Am Anfang war Dschinghis Khan
»Dein Traumprinz wird als Dschingis Khan mit wehenden Haaren durch die Tundra geritten kommen, schwingt dich auf sein Pferd, und dann lebt ihr glücklich und zufrieden in seiner Jurte!« Zusammen mit meinen Kommilitonen saß ich im Kreml, unserer Lieblingsbar in der nordfranzösischen Stadt Lille, wo wir Politikwissenschaft studierten. Sie hatten mir mein bevorstehendes Praktikum in Osteuropa irgendwie realitätsfern ausgemalt. Demokratie will ich nach Belarus und vorher auch noch in die Ukraine bringen, nicht einen Kosaken ehelichen!
Bei der Erinnerung an dieses Treffen lache ich leise in mich hinein. Dann greife ich nach meinem riesigen Koffer, sammle noch meine sonstigen Habseligkeiten zusammen und klettere verschlafen aus dem Nachtzug, der mich von Kiew in die belarussische Hauptstadt Minsk gebracht hat.
Was habe ich für eine Angst ausgestanden in dieser letzten Nacht, denn oft genug hatte ich zu hören bekommen, dass es nicht so einfach wäre, nach Belarus einzureisen. Ständig kreisten meine Gedanken um immer dieselben Fragen: Waren meine Papiere in Ordnung? Hatte ich die Einreisebestimmungen richtig verstanden? Ich war mir mehr als unsicher gewesen.

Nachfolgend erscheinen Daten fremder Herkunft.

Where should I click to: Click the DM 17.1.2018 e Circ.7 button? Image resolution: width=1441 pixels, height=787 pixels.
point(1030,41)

Und dann waren sie da, die belarussischen Grenzbeamten. Sie trugen riesige Mützen, die zusammen mit ihren bitterernsten Mienen ihre Wirkung nicht verfehlten: Sie schüchterten mich und andere arglose Reisende ein. Doch dann war alle Aufregung umsonst gewesen, alles war in Ordnung, alles klappte reibungslos.
Jetzt bin ich in Belarus!
Eine Tatsache, um die mich kaum einer aus der Delegation der Europäischen Kommission in der Ukraine, wo ich den ersten Teil meines Praktikums absolvierte, beneidet. Eine EU-Delegation ist übrigens eine Art Botschaft, in der Diplomaten aus allen EU-Mitgliedsstaaten zusammenarbeiten. Die erfahrenen Kollegen verspotteten mich milde. Ich habe noch ihre Worte im Ohr: »Ach, du bist die, die nach Minsk muss? Du Arme! Na, viel Spaß. Wir sind immer froh, wenn wir da nicht hinmüssen.« So der Tenor ihrer mitfühlenden Bemerkungen. Für mich hatten sie dennoch vielversprechend geklungen, in welcher Hinsicht auch immer.
Alfredo, ein wohlmeinender älterer Diplomat aus Italien, gab mir sogar den Rat, mich nicht zu verlieben: »Das ist die Masche des KGB! Attenzione! Die schicken dir einen gut aussehenden jungen Mann, du verliebst dich, und schwupps, schon spioniert er dich aus!«
Immerhin war nicht von spionierenden Kosaken, die mich in ihre Jurte entführen wollten, die Rede gewesen.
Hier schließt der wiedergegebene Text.